Instructions to follow —
Find each line in the items below that contains the string "pixels" and copy those lines.

Input data —

** BEGIN **

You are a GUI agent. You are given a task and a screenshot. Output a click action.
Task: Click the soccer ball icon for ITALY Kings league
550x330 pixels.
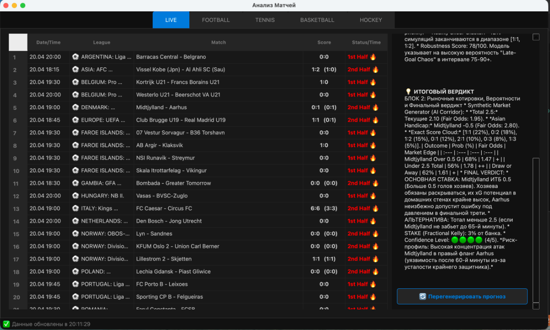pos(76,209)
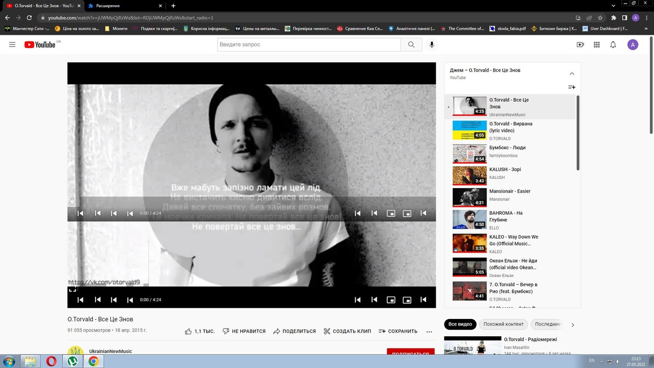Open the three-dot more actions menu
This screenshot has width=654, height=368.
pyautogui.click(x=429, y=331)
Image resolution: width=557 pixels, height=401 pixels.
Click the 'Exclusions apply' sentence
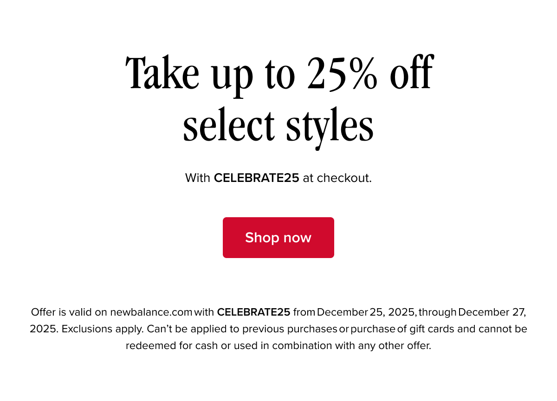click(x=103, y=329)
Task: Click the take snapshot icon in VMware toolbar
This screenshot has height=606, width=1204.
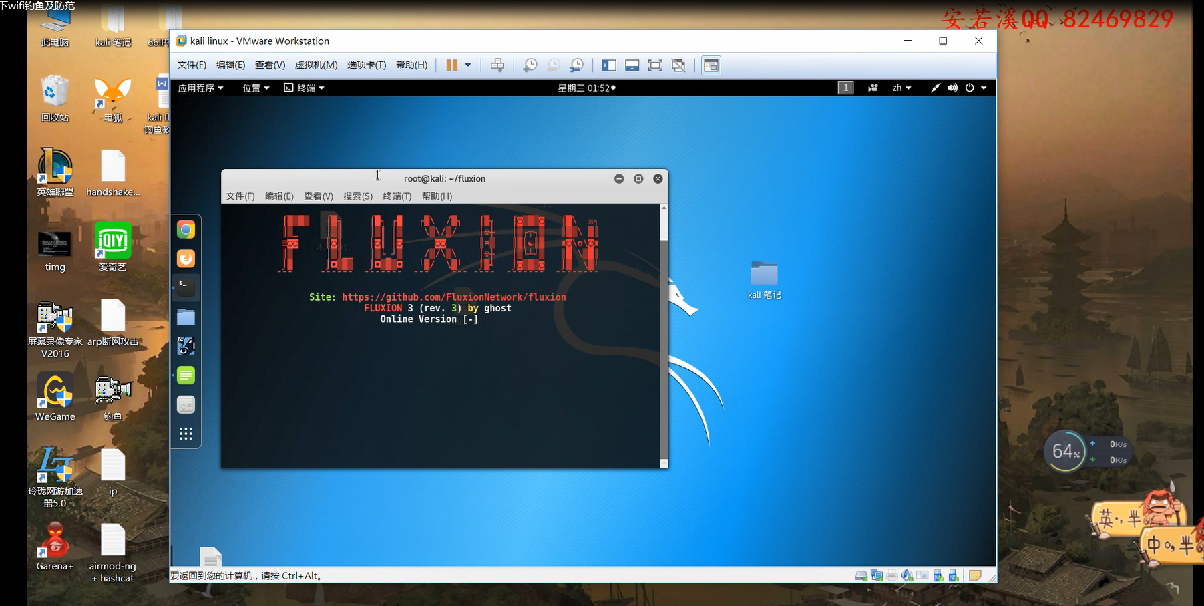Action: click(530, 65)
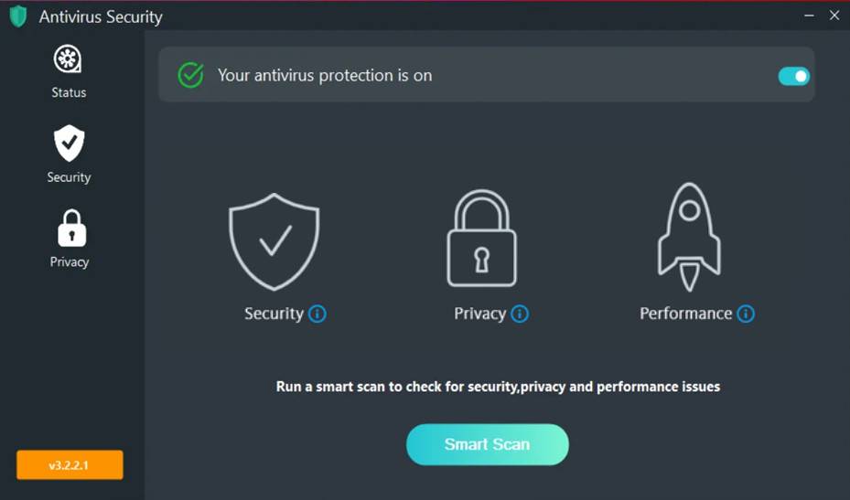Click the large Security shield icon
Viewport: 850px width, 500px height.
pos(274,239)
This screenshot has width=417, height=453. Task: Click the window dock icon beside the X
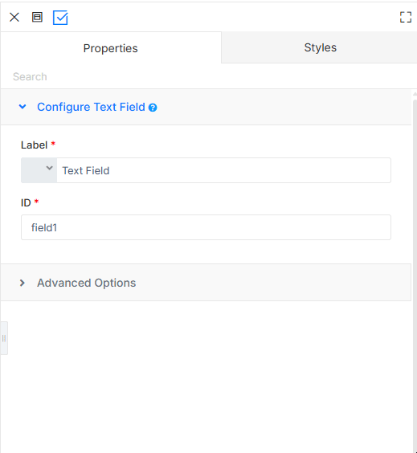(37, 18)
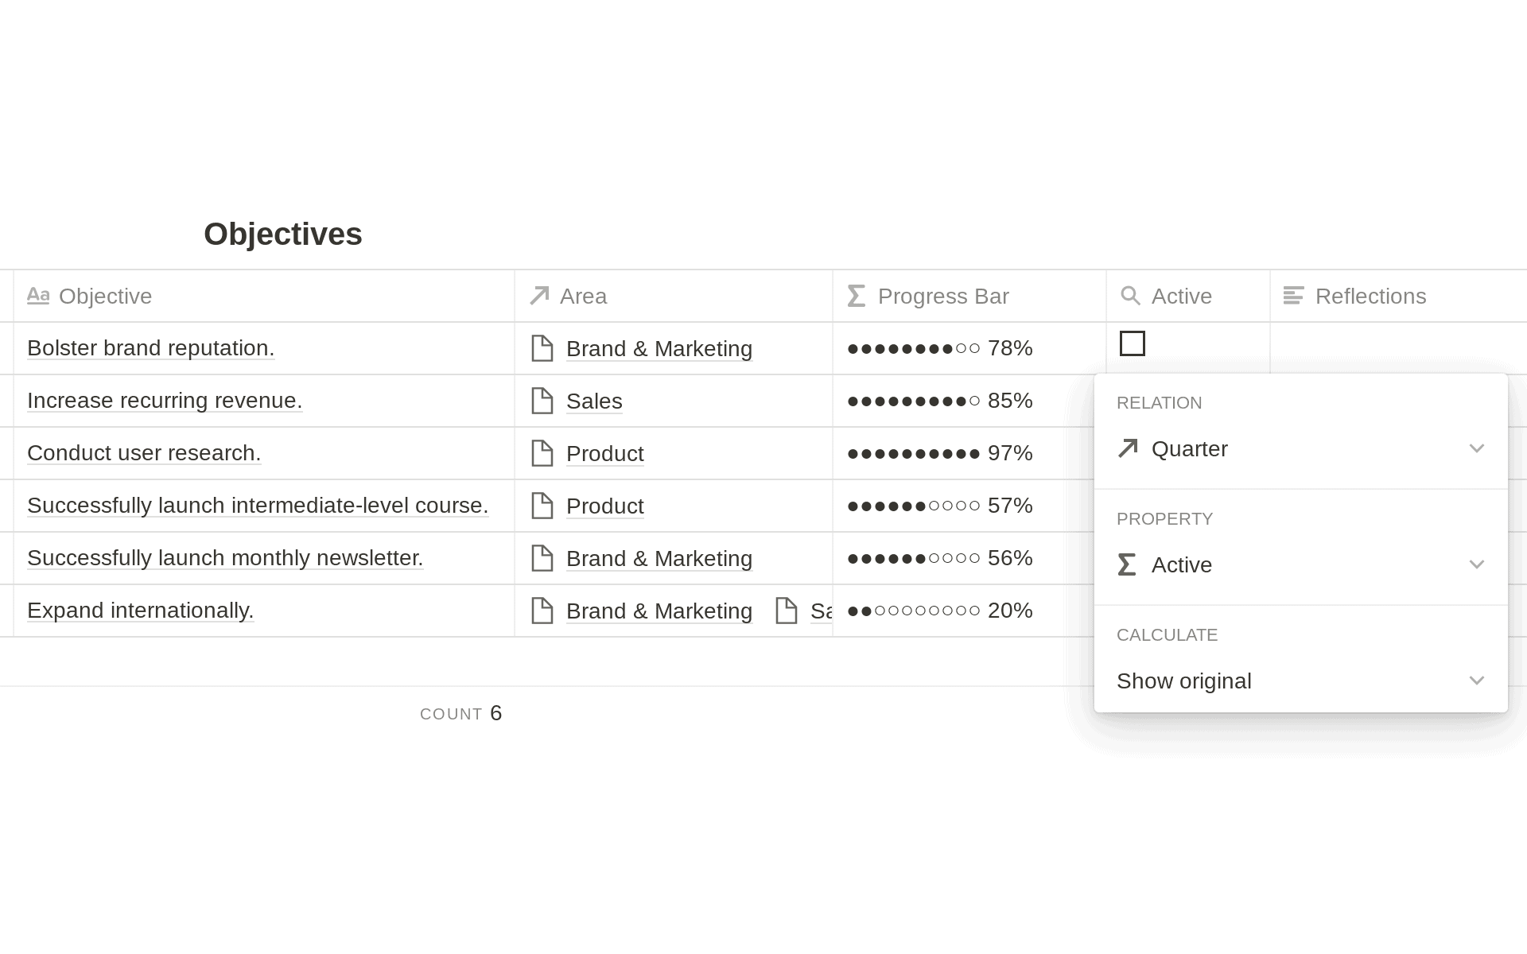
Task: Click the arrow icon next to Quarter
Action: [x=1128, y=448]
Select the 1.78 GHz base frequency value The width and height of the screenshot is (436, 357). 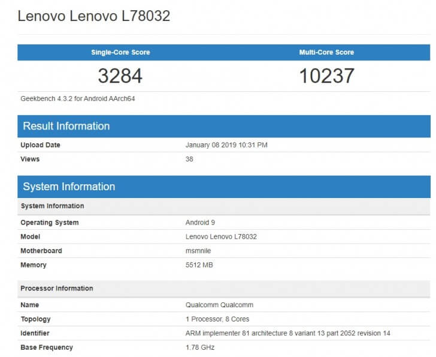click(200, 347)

** END **
** BEGIN **

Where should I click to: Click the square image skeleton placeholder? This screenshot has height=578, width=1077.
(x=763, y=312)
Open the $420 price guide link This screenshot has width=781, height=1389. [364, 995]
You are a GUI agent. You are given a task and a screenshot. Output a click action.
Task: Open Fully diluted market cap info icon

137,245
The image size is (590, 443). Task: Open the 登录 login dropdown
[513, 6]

** END **
** BEGIN **

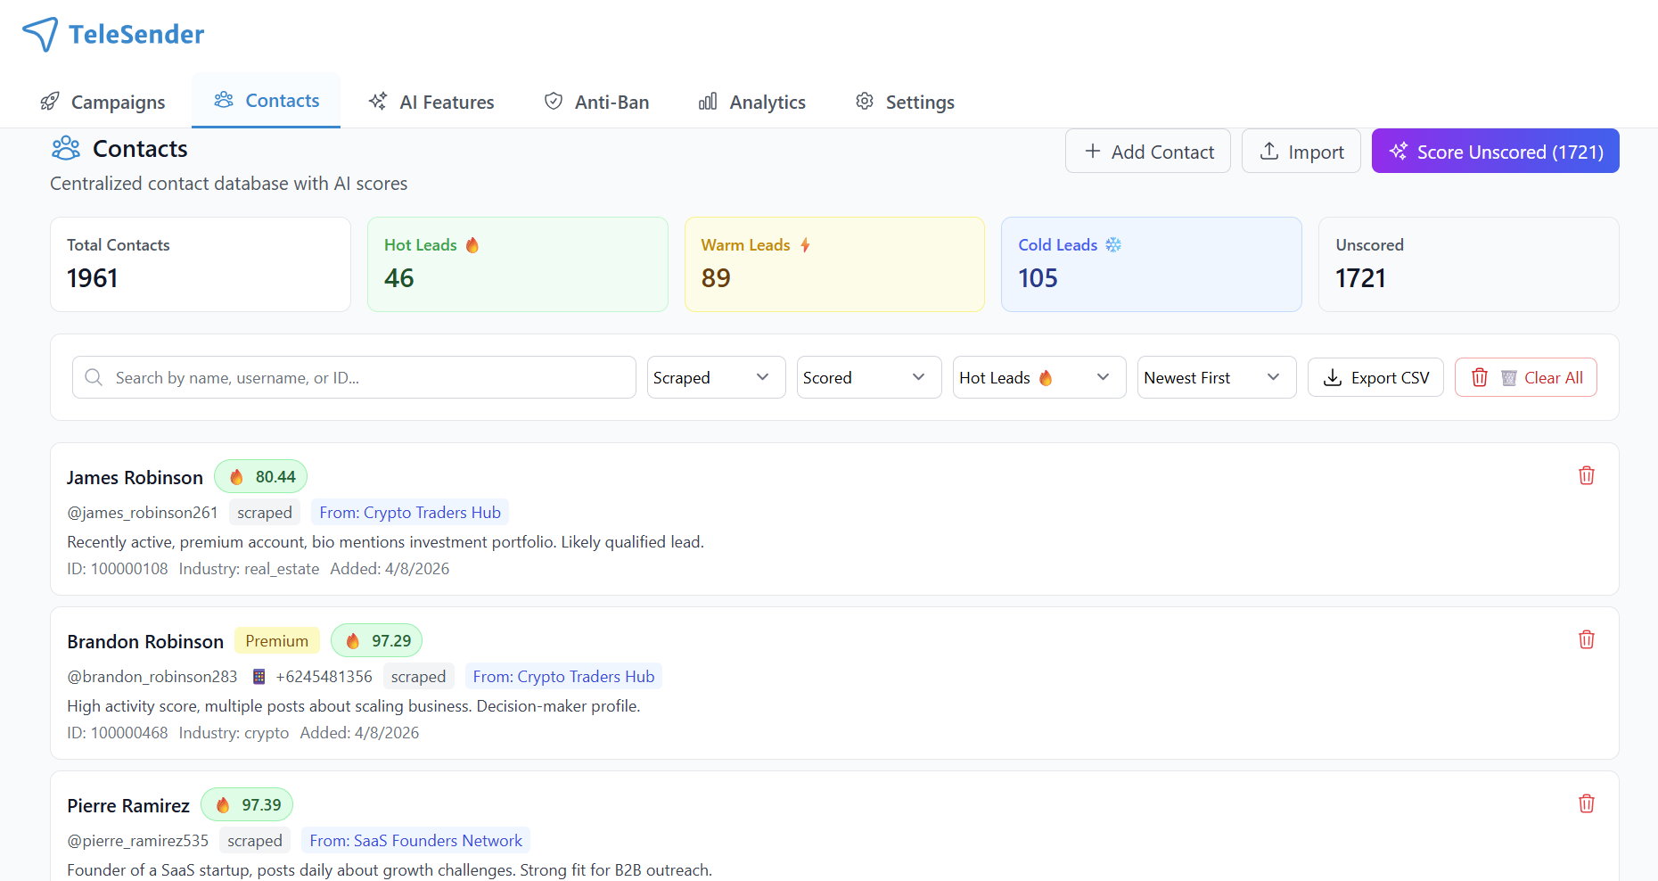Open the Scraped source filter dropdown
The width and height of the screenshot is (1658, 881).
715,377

** END **

Written answer —
550x330 pixels.
Image resolution: width=557 pixels, height=401 pixels.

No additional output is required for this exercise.